PowerPC is not an 8-bit processor

Byte-wise implementation has only one advantage: it follows the cipher specification directly, so it is easy to understand. However processing data one byte at a time on 32-bit processor is simply waste of its cycles. The cipher state fits in 4 words, so it can be easily stored in processor registers. There is just one question, should these registers store rows of the state, or its columns? Let's see:

Most operations work on columns, so I've decided to store state columns in four 32-bit words. Key history uses 32-bit words as well. Now AddRoundKey reduces to four XOR operations. Executing them in a loop just makes no sense. Then I've unrolled it and also inlined in three places in the main routine. Jumping just for 4 CPU instructions is simply not effective. I have also unrolled loading plaintext, initializing key history and unloading encrypted text. The complete source code of this optimization stage is here. Note that AddRoundKey vanished as a separate function. Switching the state and key history to 32 bits required changes in the core Aes256 function as well as in the benchmark (mainly removing some typecasts and adding them in other places). Here are the results, in the last column relative speedup compared to v1:

Efika MPC5200B 400 MHz 315 cycles/byte 1.21 MB/s ×1.07
PowerMac G4 G4 7400 500 MHz 219 cycles/byte 2.19 MB/s ×1.07
Pegasos I G3 750FX 600 MHz 219 cycles/byte 2.61 MB/s ×1.08
Pegasos II G4 7447A 1000 MHz 282 cycles/byte 3.39 MB/s ×1.11
PowerMac G4 G4 7455 1420 MHz 281 cycles/byte 4.82 MB/s ×1.11
PowerBook G4 G4 7447A 1670 MHz 286 cycles/byte 5.58 MB/s ×1.11
PowerMac G5 G5 970FX 2000 MHz 254 cycles/byte 7.52 MB/s ×1.00
PowerMac G5 G5 970FX 2300 MHz 246 cycles/byte 8.94 MB/s ×1.03
PowerMac G5 G5 970FX 2700 MHz 254 cycles/byte 10.15 MB/s ×0.97

Surprisingly G5 got no speedup at all, maybe because of more cracked instructions involved, or less effective filling of dispatch groups. Still it uses less cycles per byte than G4.
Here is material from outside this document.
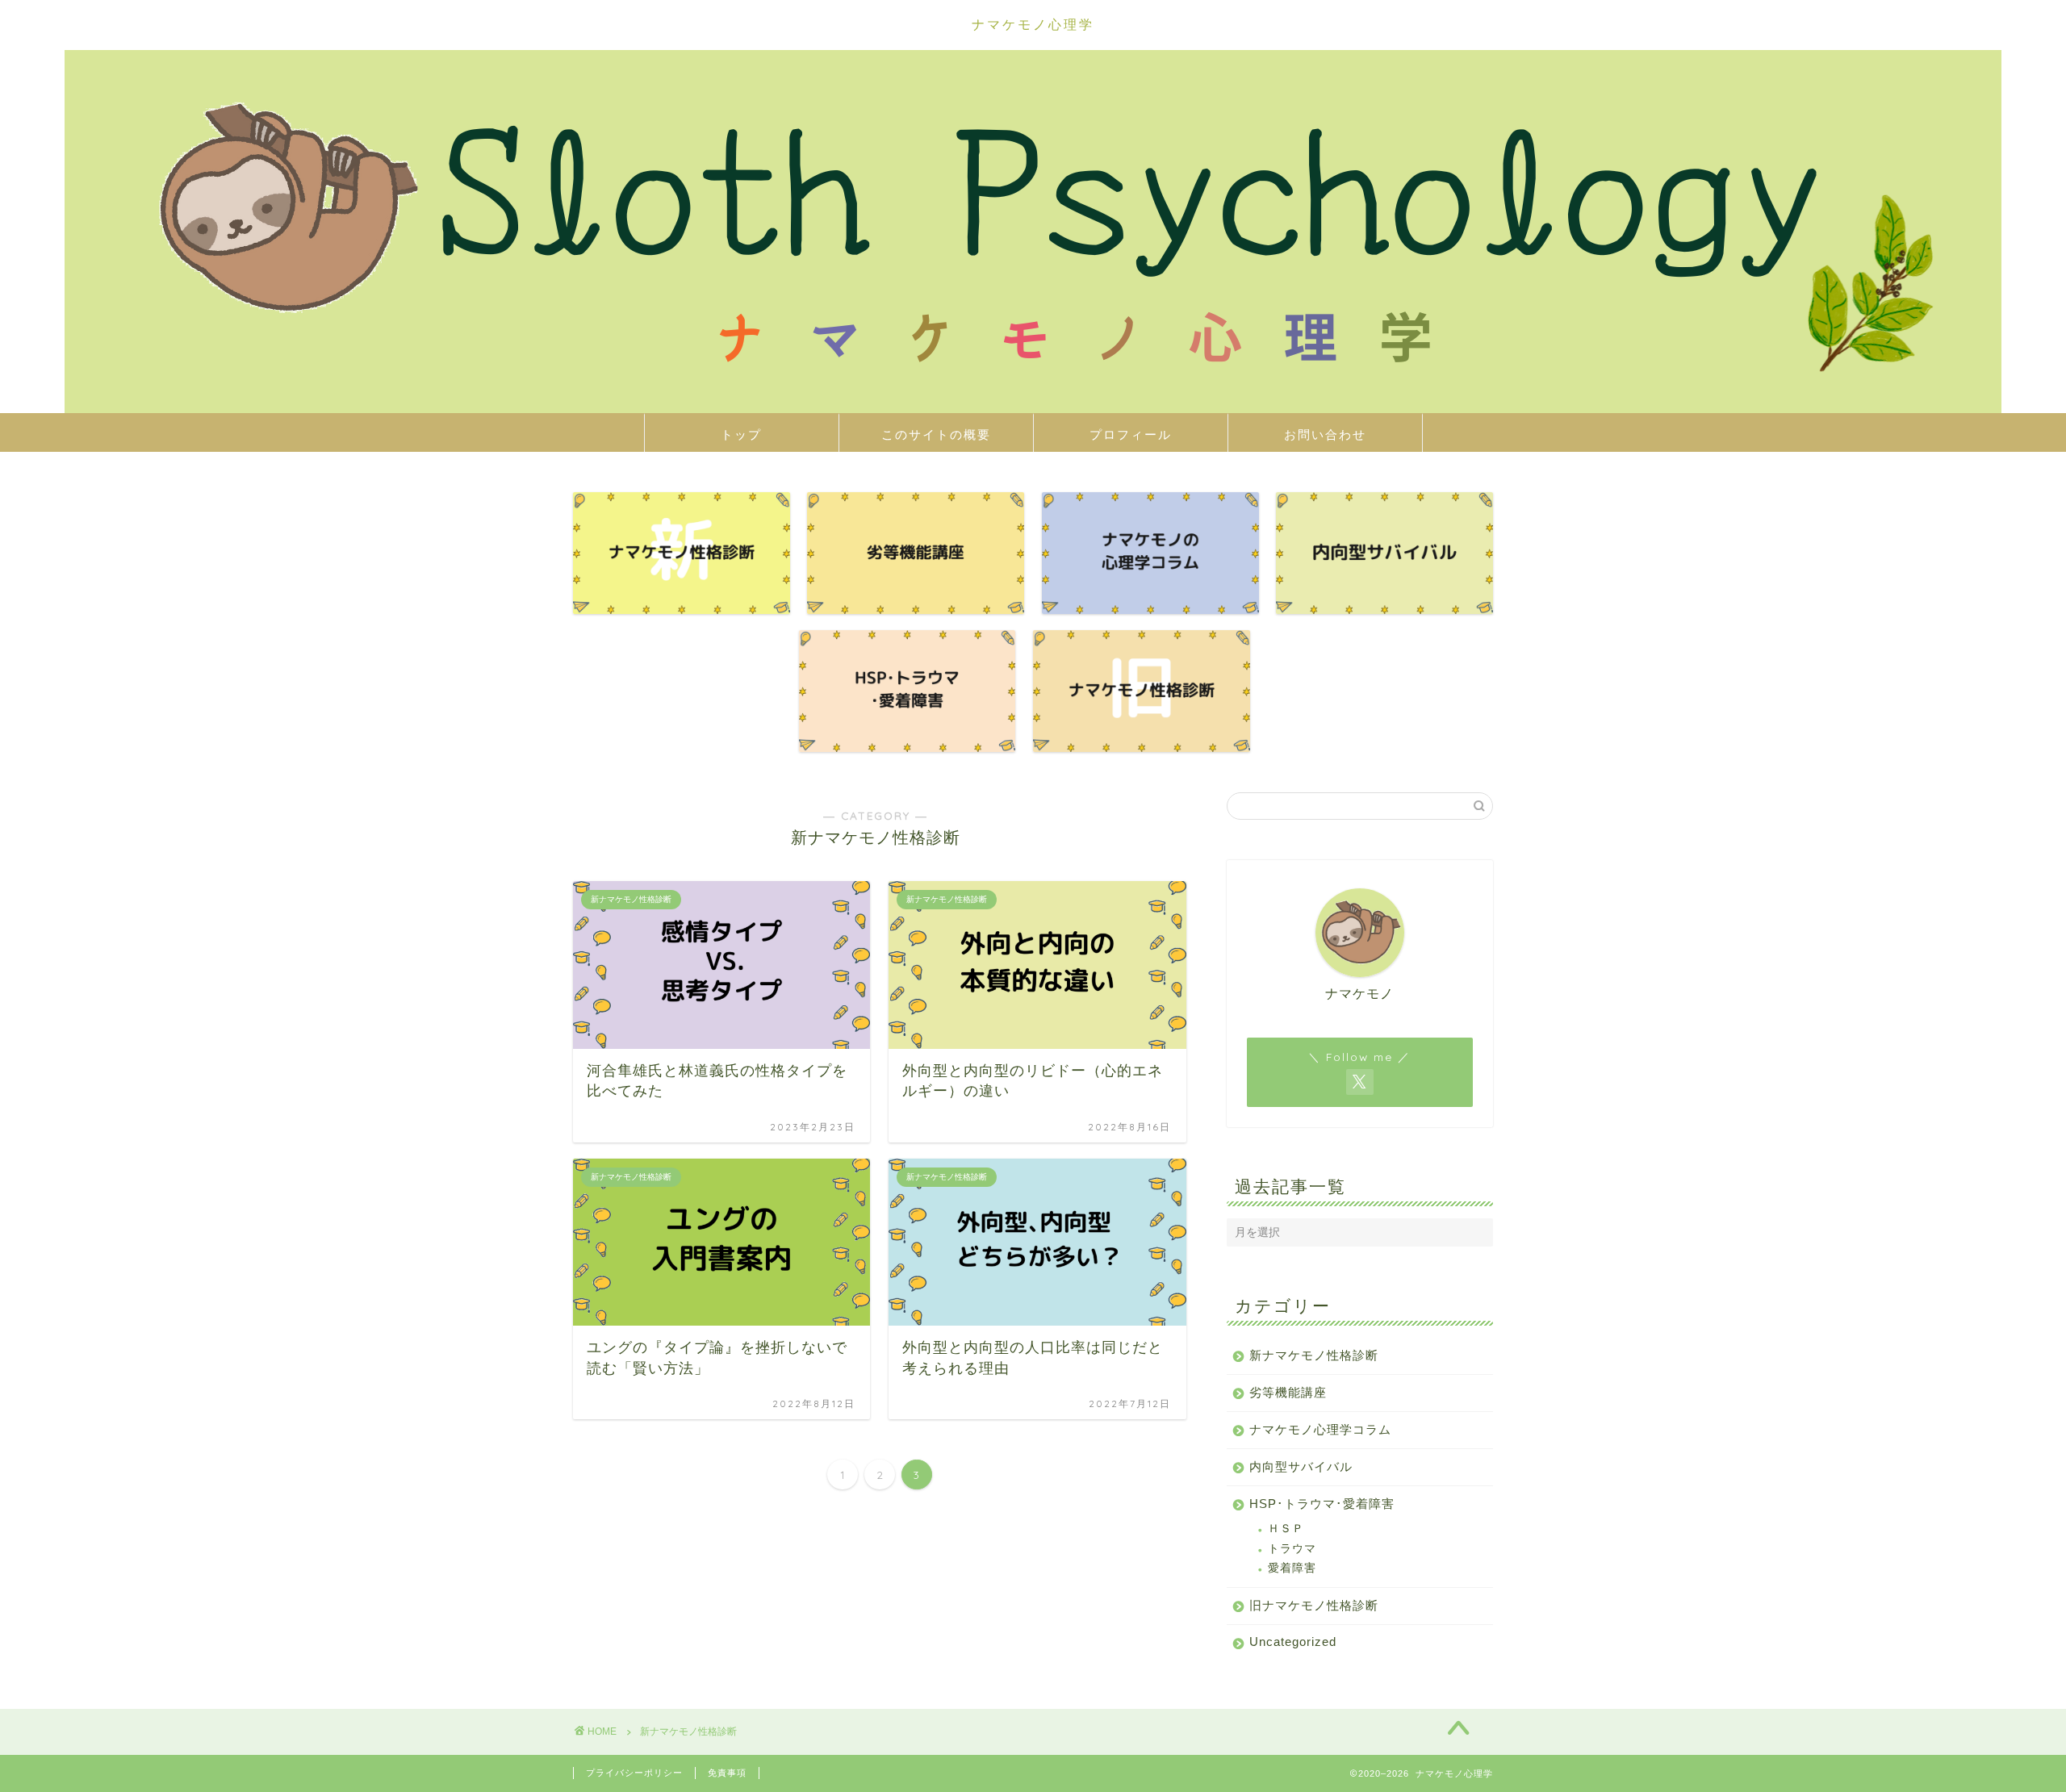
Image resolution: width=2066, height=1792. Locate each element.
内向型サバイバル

Optimizing the key schedule

The key history has been already converted to ULONG-s, so making the KeySchedule running in 32 bits is the next logical step. All XOR-s (including XOR with Rcon value, done in every even round) can be converted directly to 32-bit ones. RotWord is now coded as two shifts and one OR. Finally SubBytes is reworked. Unfortunately it still has to work byte by byte, so bytes are extracted from a subkey word, used as indexes of SBox, then values read are put back into the word.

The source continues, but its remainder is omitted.